De seguir proliferando los Novelli-Davis, los Spagnuolo, los Adorni, el fracaso está asegurado. Con sus trapisondas cuantitativamente insignificantes (insistimos, siempre en comparación con la corrupción estructural kirchnerista) se pueden armar escándalos de magnitudes colosales. En un gobierno sin mucho más sustento que la propia persona del presidente, como es el actual, aún trapisondas menores pueden generar consecuencias superlativamente mayores.

Por lo tanto, Señor presidente, para devenir usted fenómeno mundial, o siquiera líder nacional, necesita, entre otras tantas cosas, dejar de lado a los amigotes de esos tiempos cuando con sus excentricidades usted era apenas un fenómeno barrial o comentarista exhibicionista de la tevé chismosa.

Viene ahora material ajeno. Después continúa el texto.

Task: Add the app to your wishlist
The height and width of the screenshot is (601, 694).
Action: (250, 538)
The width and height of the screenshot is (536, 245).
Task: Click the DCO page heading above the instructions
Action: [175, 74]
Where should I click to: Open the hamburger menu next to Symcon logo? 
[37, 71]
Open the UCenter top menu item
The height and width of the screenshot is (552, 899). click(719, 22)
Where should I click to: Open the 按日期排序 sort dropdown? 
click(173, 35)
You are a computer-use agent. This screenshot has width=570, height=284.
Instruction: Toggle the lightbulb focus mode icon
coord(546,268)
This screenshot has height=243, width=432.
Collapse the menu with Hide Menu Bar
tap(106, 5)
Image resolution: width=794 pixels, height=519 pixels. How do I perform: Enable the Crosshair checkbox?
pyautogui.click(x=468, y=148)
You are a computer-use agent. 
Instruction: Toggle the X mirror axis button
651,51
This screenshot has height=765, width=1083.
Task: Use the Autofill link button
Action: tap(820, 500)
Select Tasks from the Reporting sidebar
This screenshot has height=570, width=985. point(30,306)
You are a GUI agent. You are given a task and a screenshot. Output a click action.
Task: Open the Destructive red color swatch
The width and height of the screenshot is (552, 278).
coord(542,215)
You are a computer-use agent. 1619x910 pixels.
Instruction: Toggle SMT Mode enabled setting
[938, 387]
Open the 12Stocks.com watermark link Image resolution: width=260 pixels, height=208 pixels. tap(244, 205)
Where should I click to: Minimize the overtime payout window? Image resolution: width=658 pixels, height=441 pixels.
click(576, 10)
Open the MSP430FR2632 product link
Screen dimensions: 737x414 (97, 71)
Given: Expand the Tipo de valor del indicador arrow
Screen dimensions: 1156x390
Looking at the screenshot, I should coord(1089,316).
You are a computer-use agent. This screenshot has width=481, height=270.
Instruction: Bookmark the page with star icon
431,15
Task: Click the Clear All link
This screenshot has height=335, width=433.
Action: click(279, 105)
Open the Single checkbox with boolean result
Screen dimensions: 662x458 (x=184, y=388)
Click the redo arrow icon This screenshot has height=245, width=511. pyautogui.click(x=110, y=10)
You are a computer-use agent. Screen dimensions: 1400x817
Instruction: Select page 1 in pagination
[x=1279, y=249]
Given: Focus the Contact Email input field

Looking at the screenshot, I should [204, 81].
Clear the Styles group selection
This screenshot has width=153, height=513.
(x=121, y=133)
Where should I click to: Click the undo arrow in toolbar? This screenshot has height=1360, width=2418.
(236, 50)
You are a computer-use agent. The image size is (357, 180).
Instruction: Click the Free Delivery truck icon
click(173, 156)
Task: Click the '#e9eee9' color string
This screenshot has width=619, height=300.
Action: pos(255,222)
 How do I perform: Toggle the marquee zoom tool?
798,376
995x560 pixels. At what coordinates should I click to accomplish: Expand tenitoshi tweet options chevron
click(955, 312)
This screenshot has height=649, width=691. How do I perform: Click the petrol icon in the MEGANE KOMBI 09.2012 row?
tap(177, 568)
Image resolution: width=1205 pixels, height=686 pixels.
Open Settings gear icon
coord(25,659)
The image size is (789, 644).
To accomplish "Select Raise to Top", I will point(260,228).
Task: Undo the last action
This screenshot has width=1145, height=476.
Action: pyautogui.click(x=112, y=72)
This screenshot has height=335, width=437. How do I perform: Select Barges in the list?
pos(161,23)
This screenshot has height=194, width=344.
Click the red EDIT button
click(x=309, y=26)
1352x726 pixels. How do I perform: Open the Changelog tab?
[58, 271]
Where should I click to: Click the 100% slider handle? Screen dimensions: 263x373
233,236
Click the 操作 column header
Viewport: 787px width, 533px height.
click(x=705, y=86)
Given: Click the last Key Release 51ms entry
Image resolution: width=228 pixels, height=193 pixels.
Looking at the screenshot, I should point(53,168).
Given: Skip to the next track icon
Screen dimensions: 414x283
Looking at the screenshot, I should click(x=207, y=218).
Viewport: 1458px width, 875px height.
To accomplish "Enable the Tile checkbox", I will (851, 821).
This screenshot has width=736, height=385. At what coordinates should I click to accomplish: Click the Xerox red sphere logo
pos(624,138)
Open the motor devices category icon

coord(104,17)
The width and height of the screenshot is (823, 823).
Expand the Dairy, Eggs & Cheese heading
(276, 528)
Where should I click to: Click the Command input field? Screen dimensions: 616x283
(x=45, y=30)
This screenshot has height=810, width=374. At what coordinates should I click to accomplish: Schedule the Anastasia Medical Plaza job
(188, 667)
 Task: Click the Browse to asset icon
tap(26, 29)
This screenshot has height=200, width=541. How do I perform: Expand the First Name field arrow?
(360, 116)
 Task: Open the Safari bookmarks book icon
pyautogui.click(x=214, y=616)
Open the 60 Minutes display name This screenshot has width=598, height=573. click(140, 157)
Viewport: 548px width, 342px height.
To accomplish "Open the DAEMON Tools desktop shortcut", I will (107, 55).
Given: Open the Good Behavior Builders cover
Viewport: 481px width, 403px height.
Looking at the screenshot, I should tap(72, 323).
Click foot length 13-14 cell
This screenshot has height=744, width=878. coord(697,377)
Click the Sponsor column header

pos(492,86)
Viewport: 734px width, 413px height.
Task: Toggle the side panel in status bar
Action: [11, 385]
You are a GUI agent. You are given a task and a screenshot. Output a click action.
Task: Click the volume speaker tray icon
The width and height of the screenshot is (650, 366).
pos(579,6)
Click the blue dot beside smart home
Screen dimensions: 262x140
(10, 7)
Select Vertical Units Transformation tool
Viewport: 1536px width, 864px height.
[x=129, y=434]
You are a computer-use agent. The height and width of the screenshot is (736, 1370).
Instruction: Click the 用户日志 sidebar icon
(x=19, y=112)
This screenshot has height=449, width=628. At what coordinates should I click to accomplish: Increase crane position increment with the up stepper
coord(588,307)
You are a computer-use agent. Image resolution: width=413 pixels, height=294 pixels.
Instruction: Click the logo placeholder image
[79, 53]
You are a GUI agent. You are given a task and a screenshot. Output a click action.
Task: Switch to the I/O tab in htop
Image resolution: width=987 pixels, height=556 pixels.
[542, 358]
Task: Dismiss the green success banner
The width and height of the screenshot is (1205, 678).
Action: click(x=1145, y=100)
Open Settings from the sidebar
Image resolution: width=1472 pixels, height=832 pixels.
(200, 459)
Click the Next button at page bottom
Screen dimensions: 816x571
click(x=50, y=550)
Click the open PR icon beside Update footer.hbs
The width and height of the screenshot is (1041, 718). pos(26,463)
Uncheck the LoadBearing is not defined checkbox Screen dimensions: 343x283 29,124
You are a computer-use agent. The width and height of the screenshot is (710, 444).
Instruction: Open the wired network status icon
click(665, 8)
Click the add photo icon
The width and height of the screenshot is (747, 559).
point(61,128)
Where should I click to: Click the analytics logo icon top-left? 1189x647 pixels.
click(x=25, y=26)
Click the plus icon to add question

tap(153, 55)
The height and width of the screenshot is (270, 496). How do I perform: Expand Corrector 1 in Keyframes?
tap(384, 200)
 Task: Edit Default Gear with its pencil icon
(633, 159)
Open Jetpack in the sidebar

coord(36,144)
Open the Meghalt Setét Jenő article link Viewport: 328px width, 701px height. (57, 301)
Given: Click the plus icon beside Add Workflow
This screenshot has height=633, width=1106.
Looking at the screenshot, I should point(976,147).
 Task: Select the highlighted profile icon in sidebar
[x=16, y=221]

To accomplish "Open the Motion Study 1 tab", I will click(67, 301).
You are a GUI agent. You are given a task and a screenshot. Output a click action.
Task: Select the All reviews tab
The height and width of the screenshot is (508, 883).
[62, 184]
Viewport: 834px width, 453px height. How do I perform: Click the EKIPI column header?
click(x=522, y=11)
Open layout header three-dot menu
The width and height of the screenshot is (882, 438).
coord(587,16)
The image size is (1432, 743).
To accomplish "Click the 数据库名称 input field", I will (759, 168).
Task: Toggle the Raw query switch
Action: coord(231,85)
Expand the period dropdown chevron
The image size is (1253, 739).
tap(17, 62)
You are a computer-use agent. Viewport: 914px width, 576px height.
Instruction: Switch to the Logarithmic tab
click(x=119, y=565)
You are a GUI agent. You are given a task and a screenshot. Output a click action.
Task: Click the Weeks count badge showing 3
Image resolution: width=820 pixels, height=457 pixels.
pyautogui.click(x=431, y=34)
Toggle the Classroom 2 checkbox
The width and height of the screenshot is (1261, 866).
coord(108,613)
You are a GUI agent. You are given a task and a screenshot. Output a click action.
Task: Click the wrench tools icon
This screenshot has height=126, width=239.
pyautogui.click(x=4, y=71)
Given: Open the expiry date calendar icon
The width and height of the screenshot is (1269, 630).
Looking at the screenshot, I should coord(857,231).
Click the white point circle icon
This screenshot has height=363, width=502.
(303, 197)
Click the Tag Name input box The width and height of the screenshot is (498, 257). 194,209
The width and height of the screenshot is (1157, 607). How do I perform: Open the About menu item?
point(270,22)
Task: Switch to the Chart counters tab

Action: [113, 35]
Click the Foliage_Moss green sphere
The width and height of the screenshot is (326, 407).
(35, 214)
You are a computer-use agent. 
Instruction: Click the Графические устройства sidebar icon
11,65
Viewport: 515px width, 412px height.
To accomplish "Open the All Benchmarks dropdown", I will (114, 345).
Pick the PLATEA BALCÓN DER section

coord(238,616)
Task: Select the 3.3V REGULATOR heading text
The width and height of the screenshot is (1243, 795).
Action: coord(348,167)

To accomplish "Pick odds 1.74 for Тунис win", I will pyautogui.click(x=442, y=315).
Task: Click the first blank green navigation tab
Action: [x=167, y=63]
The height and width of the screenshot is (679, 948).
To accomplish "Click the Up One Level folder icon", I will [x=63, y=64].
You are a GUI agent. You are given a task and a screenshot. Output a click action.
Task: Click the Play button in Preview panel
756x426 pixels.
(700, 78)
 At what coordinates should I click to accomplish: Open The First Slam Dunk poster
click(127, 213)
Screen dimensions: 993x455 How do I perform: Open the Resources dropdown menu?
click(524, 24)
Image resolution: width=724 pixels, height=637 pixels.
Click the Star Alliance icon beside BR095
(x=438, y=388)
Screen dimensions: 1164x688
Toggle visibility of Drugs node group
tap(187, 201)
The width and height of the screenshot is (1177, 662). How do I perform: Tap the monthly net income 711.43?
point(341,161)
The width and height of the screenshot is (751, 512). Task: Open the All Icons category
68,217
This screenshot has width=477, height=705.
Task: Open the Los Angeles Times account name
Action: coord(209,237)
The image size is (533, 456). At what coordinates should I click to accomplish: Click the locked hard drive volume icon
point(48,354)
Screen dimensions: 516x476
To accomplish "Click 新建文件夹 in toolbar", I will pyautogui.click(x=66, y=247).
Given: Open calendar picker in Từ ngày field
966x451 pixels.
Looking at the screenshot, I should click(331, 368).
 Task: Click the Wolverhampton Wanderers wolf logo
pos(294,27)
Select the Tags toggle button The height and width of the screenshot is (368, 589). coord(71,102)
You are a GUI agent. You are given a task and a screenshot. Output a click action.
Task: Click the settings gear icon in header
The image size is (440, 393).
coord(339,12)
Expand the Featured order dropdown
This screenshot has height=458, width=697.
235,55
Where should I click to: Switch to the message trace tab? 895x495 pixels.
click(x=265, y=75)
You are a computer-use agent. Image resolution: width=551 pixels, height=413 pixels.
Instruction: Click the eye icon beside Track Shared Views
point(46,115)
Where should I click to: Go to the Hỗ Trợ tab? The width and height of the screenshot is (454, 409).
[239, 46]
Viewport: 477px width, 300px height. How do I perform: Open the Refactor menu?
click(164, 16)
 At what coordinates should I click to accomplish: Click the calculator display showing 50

Porque ellos quieren colgarse de su fama y poder tan rápidamente adquiridas, haciendo dudosísimos negocios personales igual de rápidos, aunque sean de menor cuantía.

En síntesis, Señor presidente, usted debería abandonar para siempre, al menos en las cosas del poder, a los viejos amigos de su etapa barrial, o a los que aún recién conocidos, actúan con la misma lógica de los viejos. Y ponerse a gobernar con los que saben, la mayoría de los cuales están fuera de LLA, en particular ahora que se ha demostrado con creces lo que en el fondo siempre se supuso: que cuando se entra en política, en casta se transforman todos.